In a recent published opinion, the Arizona Court of Appeals held that an employer does not owe a duty of care to the child of an employee who contracts mesothelioma from asbestos brought home on the employee’s work clothes, dealing a fatal blow to “Take-Home” asbestos exposure cases in Arizona.

In Quiroz v. Alcoa, Inc., the Plaintiffs alleged that Ernest Quiroz was exposed to asbestos in his childhood home from 1952 to 1966 because his dad, who worked at Reynolds Metal Company, brought asbestos home on his work clothes. --- P.3d ---, No. 1 CA-CV 15-0083, 2016 WL 5075524 at *1, ¶¶ 9-4 (Ariz. Ct. App. Sept. 20, 2016). Reynolds moved for summary judgment arguing that it did not owe Mr. Quiroz a duty of care and the trial court agreed, finding no duty “as a matter of law.” Id. at ¶ 5.

On appeal, the Court began its reasoning by rejecting the notion that foreseeability creates a duty: “Whether a defendant owes a plaintiff a duty of care does not turn on the foreseeability of injury.” Id. at ¶ 8. Instead, the Court analyzed whether there is a “special relationship” in “take-home” asbestos exposure cases or if public policy considerations create a duty. Id.
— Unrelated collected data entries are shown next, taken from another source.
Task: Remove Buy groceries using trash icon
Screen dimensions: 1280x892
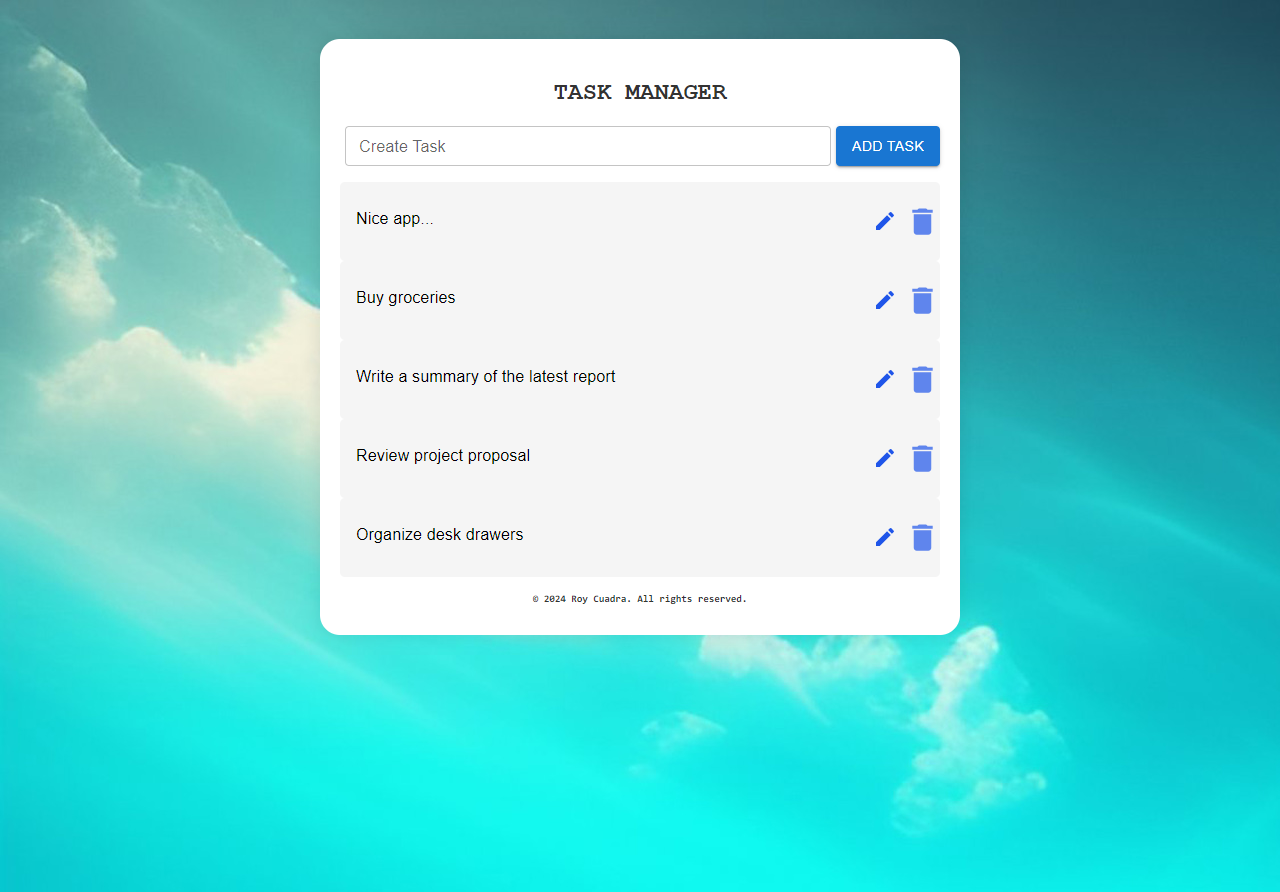Action: [922, 300]
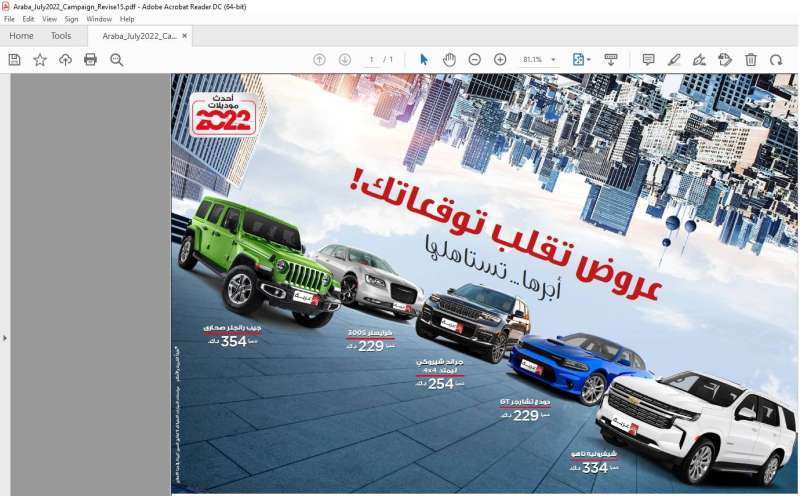This screenshot has width=800, height=496.
Task: Select the highlight pen tool
Action: (x=674, y=60)
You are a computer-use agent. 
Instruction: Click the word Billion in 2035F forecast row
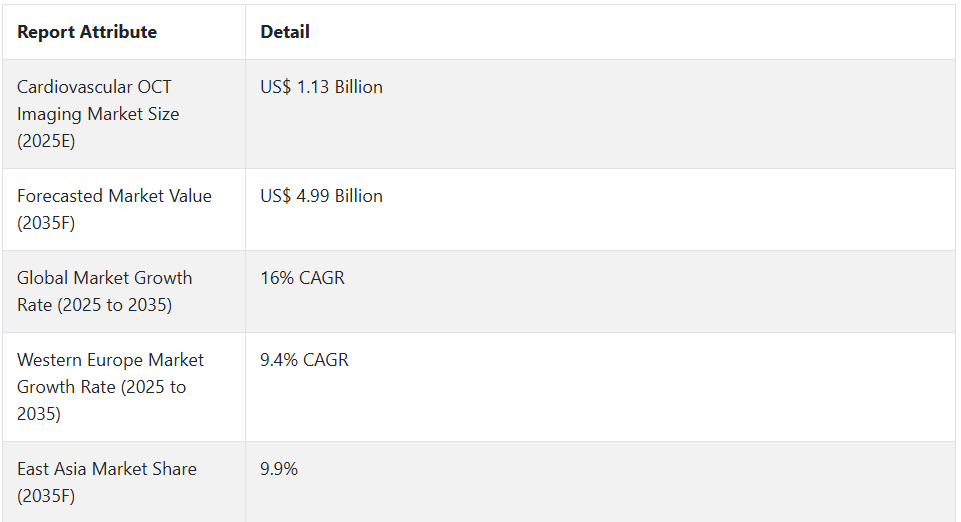point(359,196)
With regard to the special relationship, the Court rejected the argument that Reynolds owed a duty to avoid creating hazardous conditions on its property that would cause injury to persons off the property. The Court found that the sections of the Restatement relied upon by Plaintiffs to make this argument treated foreseeability as the primary factor in analyzing the existence of a duty, which is contrary to Arizona law. Moreover, the Court found that relying on foreseeability “effectively eliminate[es] duty as one of the required elements of a negligence action.” Id. at ¶ 13. Likewise, the Court rejected the notion that Reynolds was liable as a landowner, since the duty of a landowner typically terminates when a licensee leaves the property and Quiroz was not an invitee or licensee on Reynolds’ property at any time.
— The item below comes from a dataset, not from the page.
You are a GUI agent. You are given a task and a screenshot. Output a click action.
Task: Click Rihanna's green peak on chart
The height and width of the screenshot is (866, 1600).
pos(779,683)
Finally, the Court analyzed whether public policy creates a duty in “take-home” exposure cases. The Court considered several factors, including “[t]he reasonable expectations of parties and society generally, the proliferation of claims, the likelihood of unlimited or insurer-like liability, disproportionate risk and reparation allocation, and public policies affecting the expansion or limitation of new channels of liability.” Id. at ¶ 23. The Court reviewed each of the factors, and particularly relied on two points: (1) the failure to limit the duty to homemakers, possibly expanding claims to people that come in contact with asbestos tainted clothing in cabs, grocery stores, or Laundromats. For example; and (2) the possibility that finding a duty in “take-home” asbestos exposure cases would “exacerbate the current asbestos litigation crisis.” Accordingly, the Court refused to find a duty on employers in “take-home” asbestos exposure cases.

Although the Court’s opinion does not address product manufacturers, as opposed to employers, this opinion could likely be extended to defeat “take-home” asbestos exposure claims alleged against suppliers and manufacturers. It is unlikely that a Court would find a “special relationship” between a manufacturer and the child of a person exposed to asbestos from the manufacturer’s product since there is no relationship and a plaintiff would have to focus on foreseeability as the factor creating a duty. As the Court discussed at length, foreseeability cannot give rise to a duty under Arizona law. Further, the public policy considerations for manufacturers and suppliers are identical to those raised in Quiroz.

The deadline for Plaintiffs to appeal the Quiroz opinion is October 20, 2016. The Arizona Supreme Court’s review is discretionary.